Anarchy vs. Insanity

     An anarchist is defined in the Century dictionary as “one who seeks to overturn by violence all constituted forms and institutions of society and government, all law and order, and all rights of property, with no purpose of establishing any other system of order in the place of that destroyed.”
     Insanity has been briefly defined as “a disease of the brain with psychic manifestations.[”]
     If these definitions be reasonbaly [sic] accurate, Czolgosz, who attempted the assassination of President McKinley, is an anarchist, and is not insane. It is a difficult matter, however, to place the individual in his proper class.
     He may be a pure criminal, born of criminal parentage and brought up in criminal surroundings, and manifesting his propensities by petty criminal acts, which stamp him early in life as a criminal.
     On the other hand, he may be born with a bad heredity behind him, with criminal or disease tendencies, growing among better environment than his ancestors, yet in his development circumstances or disease may interrupt his growth, and he become a crank, an ambitious paranoiac, unrecognized until a criminal act stops his career.
     A third class are those who are self-constituted reformers, or belong to a class of governmental or social rebellionists. They are easily swayed by argument, emotion or impulse, being ready to seek notoriety even when they know that in consequence of their act they may be deprived of life or the rights of citizenship.

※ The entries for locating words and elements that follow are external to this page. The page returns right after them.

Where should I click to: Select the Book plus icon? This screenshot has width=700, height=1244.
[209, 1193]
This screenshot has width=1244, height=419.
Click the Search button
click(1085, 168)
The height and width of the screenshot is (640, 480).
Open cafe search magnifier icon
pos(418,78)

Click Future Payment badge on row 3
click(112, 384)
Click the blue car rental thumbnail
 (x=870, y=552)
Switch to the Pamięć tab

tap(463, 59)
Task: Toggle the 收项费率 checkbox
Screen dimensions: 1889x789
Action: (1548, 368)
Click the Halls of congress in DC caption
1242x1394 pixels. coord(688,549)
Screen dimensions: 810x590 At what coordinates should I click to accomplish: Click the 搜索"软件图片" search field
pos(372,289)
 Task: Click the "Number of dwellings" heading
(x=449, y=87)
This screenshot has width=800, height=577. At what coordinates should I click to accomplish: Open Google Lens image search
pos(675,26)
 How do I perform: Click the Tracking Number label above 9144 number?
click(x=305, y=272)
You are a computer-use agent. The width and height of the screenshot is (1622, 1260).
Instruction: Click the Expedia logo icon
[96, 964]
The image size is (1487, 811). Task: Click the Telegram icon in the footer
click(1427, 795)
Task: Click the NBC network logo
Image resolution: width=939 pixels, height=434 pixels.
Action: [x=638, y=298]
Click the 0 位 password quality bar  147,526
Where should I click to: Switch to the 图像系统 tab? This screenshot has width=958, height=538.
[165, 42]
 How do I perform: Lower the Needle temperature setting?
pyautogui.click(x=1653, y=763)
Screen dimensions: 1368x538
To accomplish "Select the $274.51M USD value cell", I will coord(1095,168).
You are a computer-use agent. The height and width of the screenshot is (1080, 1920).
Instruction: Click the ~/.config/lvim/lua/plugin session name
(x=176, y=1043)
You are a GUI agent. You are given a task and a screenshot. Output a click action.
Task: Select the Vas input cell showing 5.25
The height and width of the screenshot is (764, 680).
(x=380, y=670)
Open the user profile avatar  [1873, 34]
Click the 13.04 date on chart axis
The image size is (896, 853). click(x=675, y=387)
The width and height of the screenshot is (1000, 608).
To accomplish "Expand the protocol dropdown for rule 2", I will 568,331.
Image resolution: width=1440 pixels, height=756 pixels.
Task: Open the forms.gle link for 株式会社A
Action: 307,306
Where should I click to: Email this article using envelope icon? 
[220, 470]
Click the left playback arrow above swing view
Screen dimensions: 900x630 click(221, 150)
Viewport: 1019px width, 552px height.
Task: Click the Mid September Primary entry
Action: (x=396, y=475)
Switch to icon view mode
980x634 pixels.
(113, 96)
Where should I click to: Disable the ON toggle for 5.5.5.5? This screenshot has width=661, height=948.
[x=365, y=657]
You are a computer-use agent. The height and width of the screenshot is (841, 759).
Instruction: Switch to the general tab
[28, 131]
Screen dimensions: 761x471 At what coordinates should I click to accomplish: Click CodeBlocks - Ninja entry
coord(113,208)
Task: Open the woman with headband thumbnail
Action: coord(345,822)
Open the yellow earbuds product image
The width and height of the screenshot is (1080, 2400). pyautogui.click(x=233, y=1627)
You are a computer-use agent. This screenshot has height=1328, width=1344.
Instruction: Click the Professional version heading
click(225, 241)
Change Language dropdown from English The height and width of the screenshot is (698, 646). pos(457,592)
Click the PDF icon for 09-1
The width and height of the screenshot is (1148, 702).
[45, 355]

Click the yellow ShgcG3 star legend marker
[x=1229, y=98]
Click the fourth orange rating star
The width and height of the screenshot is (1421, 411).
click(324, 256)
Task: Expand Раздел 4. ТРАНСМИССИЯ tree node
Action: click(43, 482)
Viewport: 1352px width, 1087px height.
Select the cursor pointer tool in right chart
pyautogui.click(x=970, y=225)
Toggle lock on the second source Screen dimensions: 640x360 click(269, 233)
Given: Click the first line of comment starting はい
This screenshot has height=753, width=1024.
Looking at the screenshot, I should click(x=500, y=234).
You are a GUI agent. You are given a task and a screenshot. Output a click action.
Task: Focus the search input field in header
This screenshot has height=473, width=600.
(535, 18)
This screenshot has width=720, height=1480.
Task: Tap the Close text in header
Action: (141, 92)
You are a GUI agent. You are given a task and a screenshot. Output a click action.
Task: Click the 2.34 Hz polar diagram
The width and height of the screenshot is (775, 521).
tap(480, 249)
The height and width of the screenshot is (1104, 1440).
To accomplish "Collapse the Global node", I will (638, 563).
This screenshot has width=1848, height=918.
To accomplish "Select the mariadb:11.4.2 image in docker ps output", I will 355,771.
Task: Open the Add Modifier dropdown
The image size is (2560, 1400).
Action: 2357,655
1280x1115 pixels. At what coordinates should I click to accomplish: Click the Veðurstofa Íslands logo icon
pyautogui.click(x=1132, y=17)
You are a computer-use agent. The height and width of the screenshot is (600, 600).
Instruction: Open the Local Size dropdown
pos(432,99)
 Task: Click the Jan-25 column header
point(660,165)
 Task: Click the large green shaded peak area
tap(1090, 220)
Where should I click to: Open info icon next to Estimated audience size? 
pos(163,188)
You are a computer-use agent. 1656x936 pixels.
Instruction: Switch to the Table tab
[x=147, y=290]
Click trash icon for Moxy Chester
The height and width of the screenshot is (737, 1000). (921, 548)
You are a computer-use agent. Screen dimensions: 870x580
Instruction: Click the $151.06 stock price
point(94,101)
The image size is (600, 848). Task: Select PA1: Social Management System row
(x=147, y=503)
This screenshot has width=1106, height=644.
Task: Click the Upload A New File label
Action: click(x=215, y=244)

They are deficient in many ways, physically, intellectually and morally, yet have reason and judgment, and are capable of determining right from wrong.
     Who shall decide their classification? Who is [384][385] responsible for their growth? And who shall determine their end?
     It hardly seems probable that trial or punishment of Czolgosz will be delayed. The deed was premeditated, planned by a body of anarchists, perpetrated, and witnessed by responsible parties. A question of insanity could not be raised with safety, and would not be entertained by any jury. The fury and indignation of the people of the United States demand the protection of its president, as well as the disorganization of bodies thought to be treasonable.
     The case against the assassin seems clear, the presumption is strong that he is sane, and justice demands that he should be punished and that the instigators who prompted the crime and who promote doctrines that appeal to and dominate weak natures should be rigidly suppressed, not only to protect our government officials, but to protect those of ill-balanced brain from passing the border line of sanity.
     The trial, conviction and execution of Guiteau, which occupied the courts of justice for months, will not bear repetition. It will be remembered that a large number of medical experts testified that Guiteau was sane, and responsible. The real point in issue, however, was, whether or not there existed a form of insanity known as “moral insanity.” This was the rock upon which many of the experts split. As might have been expected, the jury, confused by the mass of testimony, convicted the murderer. The autopsy demonstrated beyond a question of doubt that the brain of the assassin was grossly defective, as well as grossly diseased.
     The cases of Guiteau and Czolgosz are not similar in detail, and the question of insanity should not enter into the question of punishment.